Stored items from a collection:
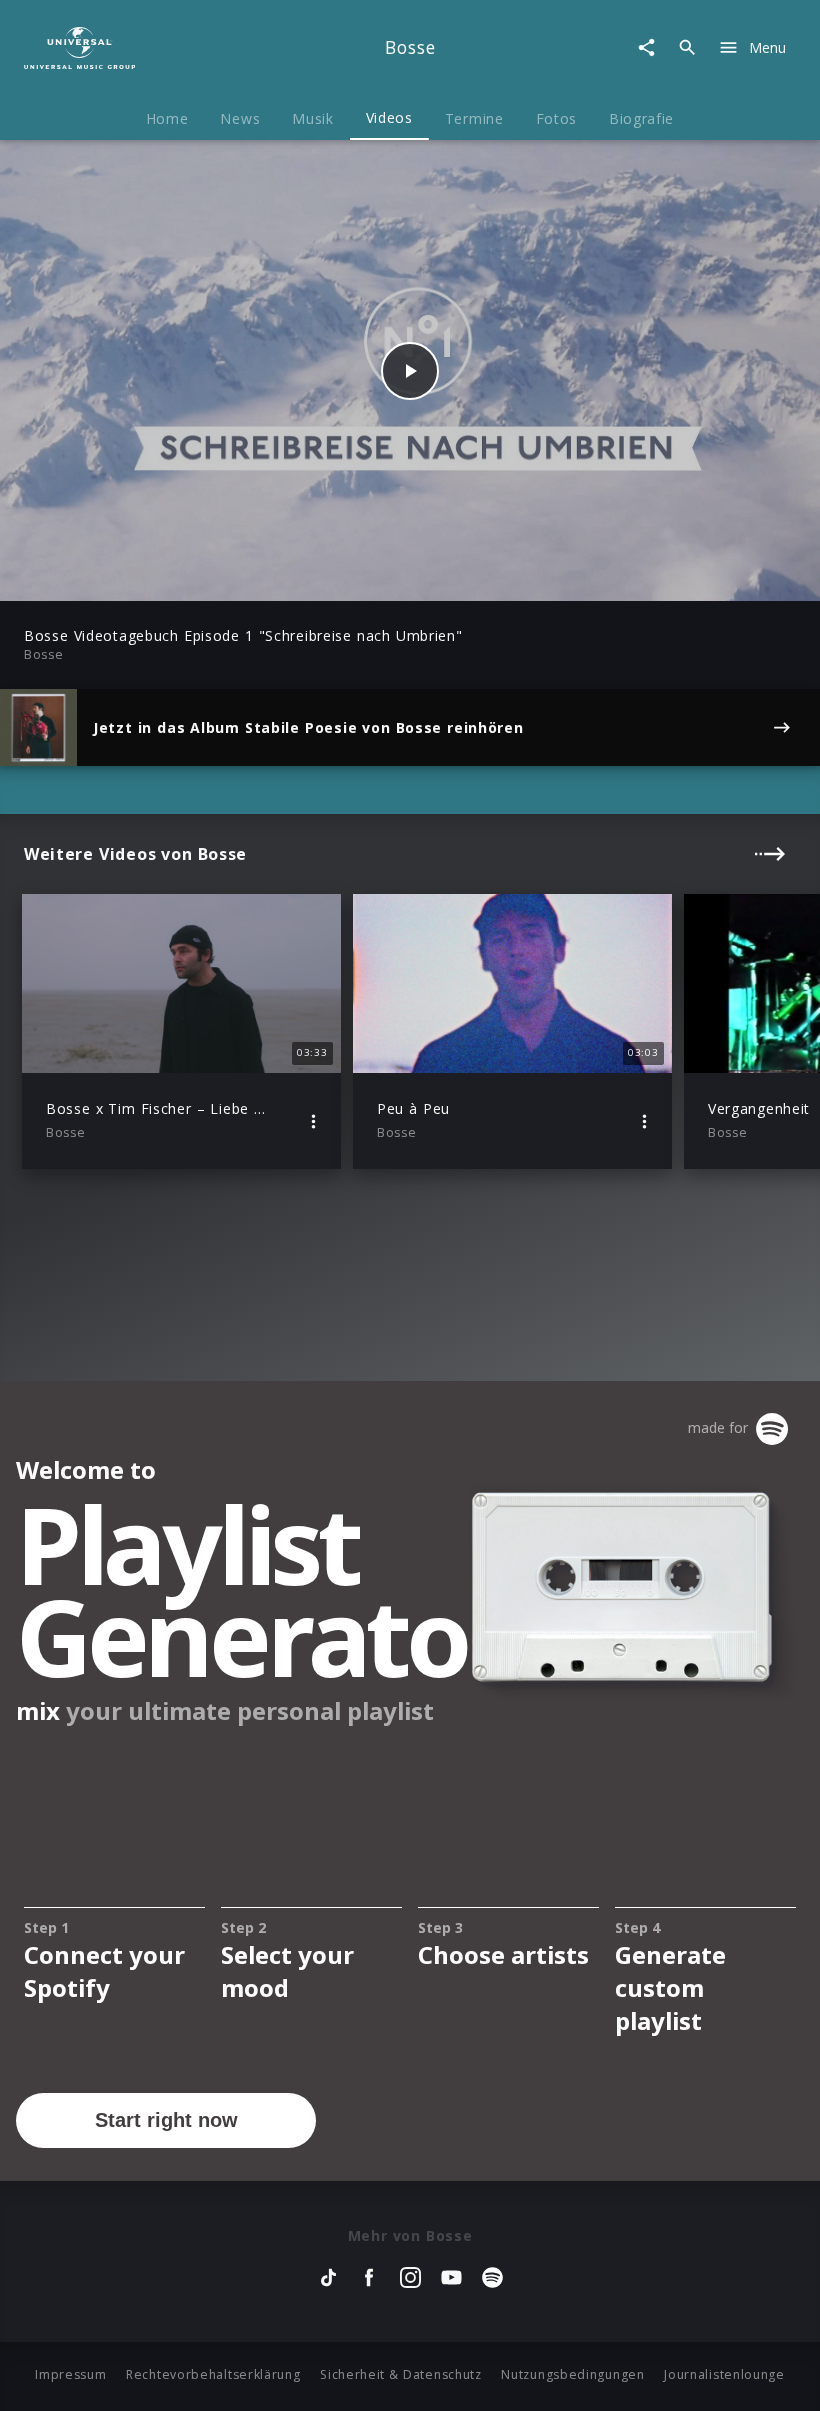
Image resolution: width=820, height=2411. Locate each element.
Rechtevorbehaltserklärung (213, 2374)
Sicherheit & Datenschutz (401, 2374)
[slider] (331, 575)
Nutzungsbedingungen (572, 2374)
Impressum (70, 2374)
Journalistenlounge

Work instruction:
Only the lines from the one containing "Rechtevorbehaltserklärung (213, 2374)" through the end of the entries above should be written out, exactly and in full.

Completed exercise:
Rechtevorbehaltserklärung (213, 2374)
Sicherheit & Datenschutz (401, 2374)
[slider] (331, 575)
Nutzungsbedingungen (572, 2374)
Impressum (70, 2374)
Journalistenlounge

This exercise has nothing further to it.